Weaver Fintech Limited(WVR) +11.26%
Weaver Fintech delivered a strong interim performance, reporting a 48% increase in profit before tax to R370 million, driven by aggressive customer growth to 3.7 million and a 29% rise in revenue. The fintech segment contributed 98% of profits, with PBT up 46.2%. Retail sales rose 12.1%, supported by robust customer collections growing 47.1% to R7.7 billion. Earnings per share and headline earnings per share both increased by 45% to 285.5 cents. The group declared a 47% higher interim dividend of 140.0 cents per share. Weaver Fintech maintains a strong liquidity position, with R2.1 billion in cash and unutilised facilities. This performance underscores continued momentum across the group, positioning Weaver well for future growth.
CoreWeave Inc. (CRWV) +6.42%
CoreWeave reported Q2 revenue of $1.21 billion, surpassing estimates of $1.08 billion, driven by strong demand for AI cloud services and Nvidia-backed chips.

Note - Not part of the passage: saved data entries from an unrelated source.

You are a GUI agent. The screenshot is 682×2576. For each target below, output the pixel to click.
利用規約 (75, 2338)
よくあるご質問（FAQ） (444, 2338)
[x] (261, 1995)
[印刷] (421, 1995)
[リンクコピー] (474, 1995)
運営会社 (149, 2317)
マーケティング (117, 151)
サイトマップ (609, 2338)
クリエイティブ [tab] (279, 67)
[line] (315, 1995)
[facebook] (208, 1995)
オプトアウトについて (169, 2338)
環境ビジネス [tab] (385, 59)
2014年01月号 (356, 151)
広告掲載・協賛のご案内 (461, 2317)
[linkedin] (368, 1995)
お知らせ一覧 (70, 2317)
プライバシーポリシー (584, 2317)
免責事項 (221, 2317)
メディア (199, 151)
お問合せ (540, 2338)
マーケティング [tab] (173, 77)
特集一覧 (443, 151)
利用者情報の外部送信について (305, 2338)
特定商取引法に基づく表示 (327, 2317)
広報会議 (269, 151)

The company now operates 33 AI data centres across the US and Europe, benefiting from rapid AI adoption. Revenue backlog rose to $30.1 billion as of June 30, up from $25.9 billion in March. However, operating expenses surged to $1.19 billion, from $317.7 million the prior year, resulting in a net loss of $290.5 million, wider than analysts’ expectations of $190.6 million. CoreWeave highlighted rising demand for AI inference using chain-of-thought reasoning. The company raised its full-year revenue guidance to $5.15–5.35 billion, up from $4.9–5.1 billion, signalling confidence in continued growth despite the loss and increased costs.

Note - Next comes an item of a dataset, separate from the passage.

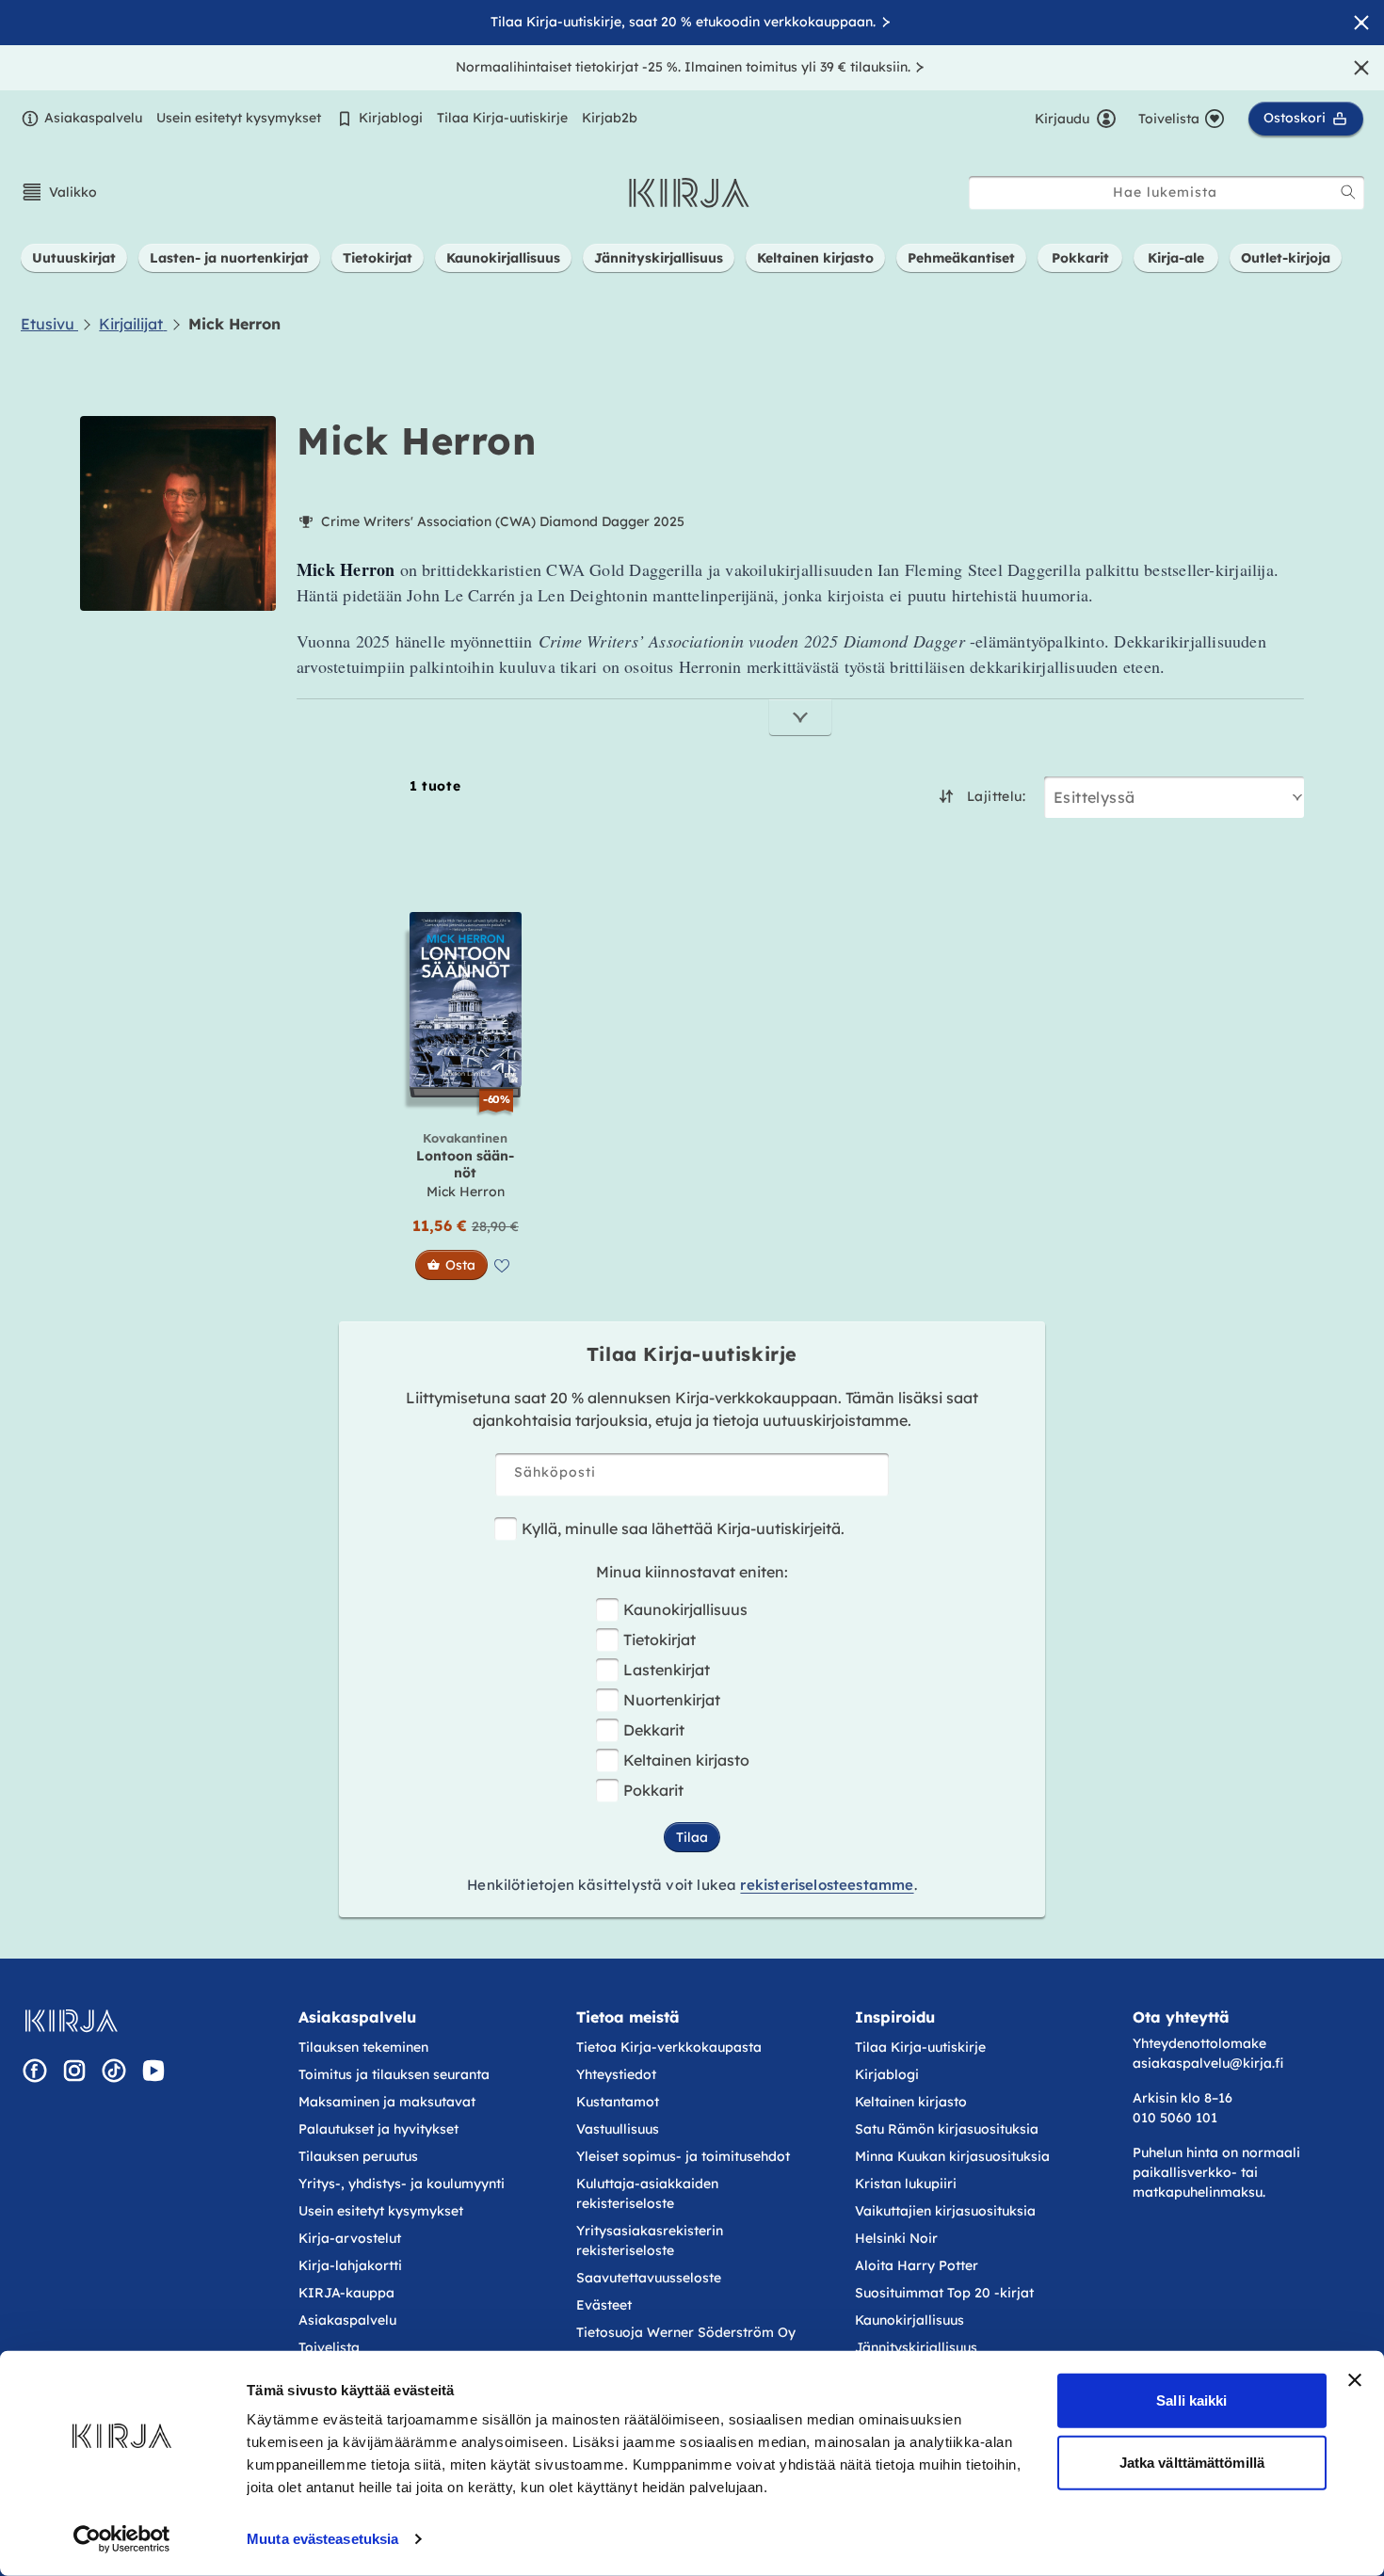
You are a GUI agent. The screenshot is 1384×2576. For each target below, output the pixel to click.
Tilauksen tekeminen (363, 2047)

Commonwealth Bank of Australia (CBA) +0.11%
Commonwealth Bank delivered record full-year cash earnings of A$10.25 billion, slightly above consensus estimates and up from A$9.84 billion last year. The bank declared a final dividend of A$2.60 per share, contributing to a full-year payout of A$4.85, the highest ever and ahead of forecasts. CBA reported robust home loan and business lending growth of 6.1% and 12.2%, respectively, outpacing system averages. Business lending cash profit rose 8% to A$4.1 billion, reflecting successful market share gains. While 85% of customers remain current on mortgage repayments, loans overdue by over 90 days increased marginally to 0.70%, the highest since 2018, partly due to ongoing cost-of-living pressures. The bank maintains prudent balance sheet settings amid global economic uncertainty and heightened competition.